Exercise requirements:
Output a character-exact copy of the data, images removed.

[Screenshot grounding data]
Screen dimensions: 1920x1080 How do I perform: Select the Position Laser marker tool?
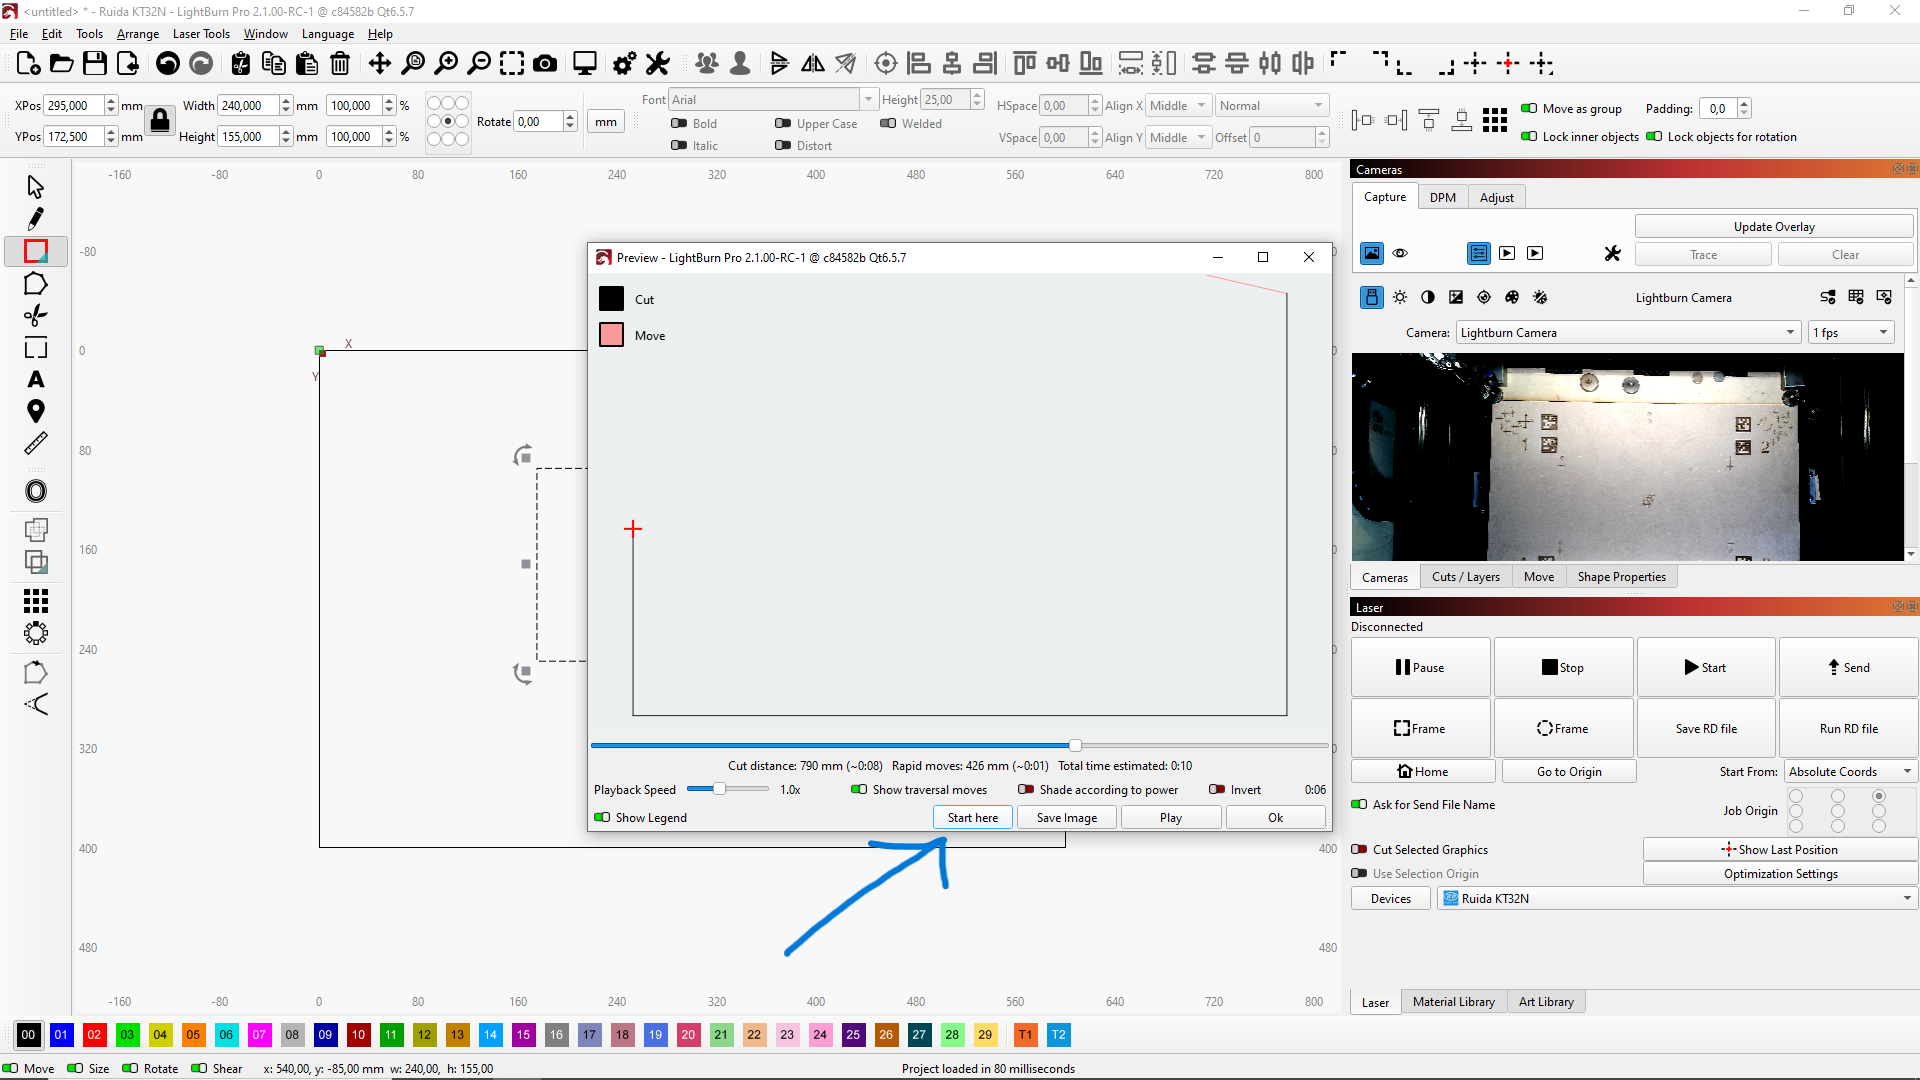coord(36,411)
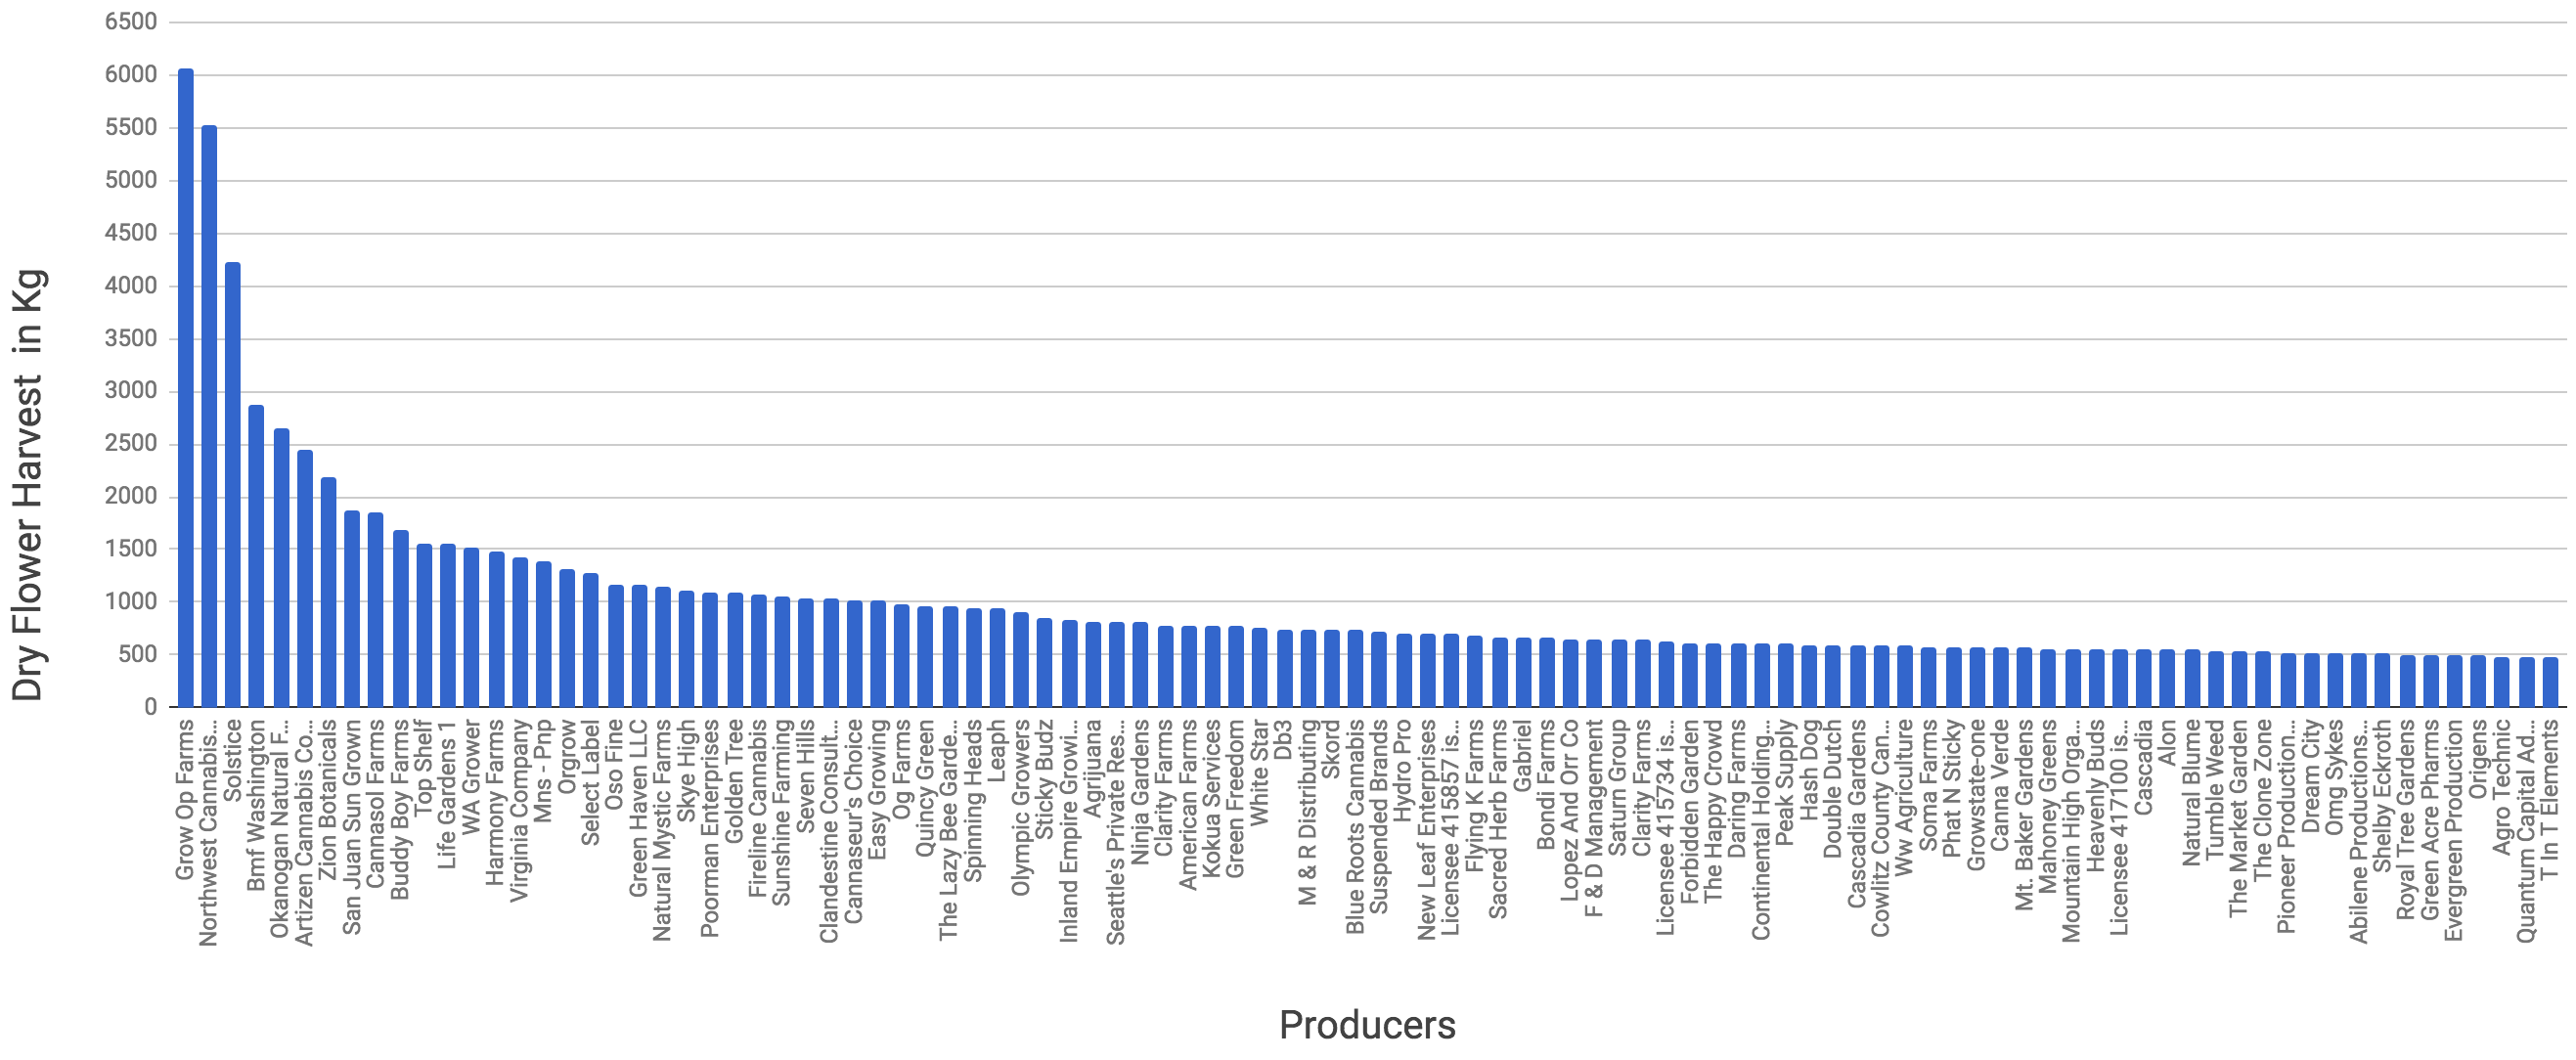Image resolution: width=2576 pixels, height=1060 pixels.
Task: Select the Zion Botanicals bar
Action: point(328,592)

Result:
Screen dimensions: 1920x1080 How do I perform: Select the Position Laser marker tool?
coord(36,411)
Image resolution: width=2576 pixels, height=1060 pixels.
Task: Select the Zion Botanicals bar
Action: point(328,592)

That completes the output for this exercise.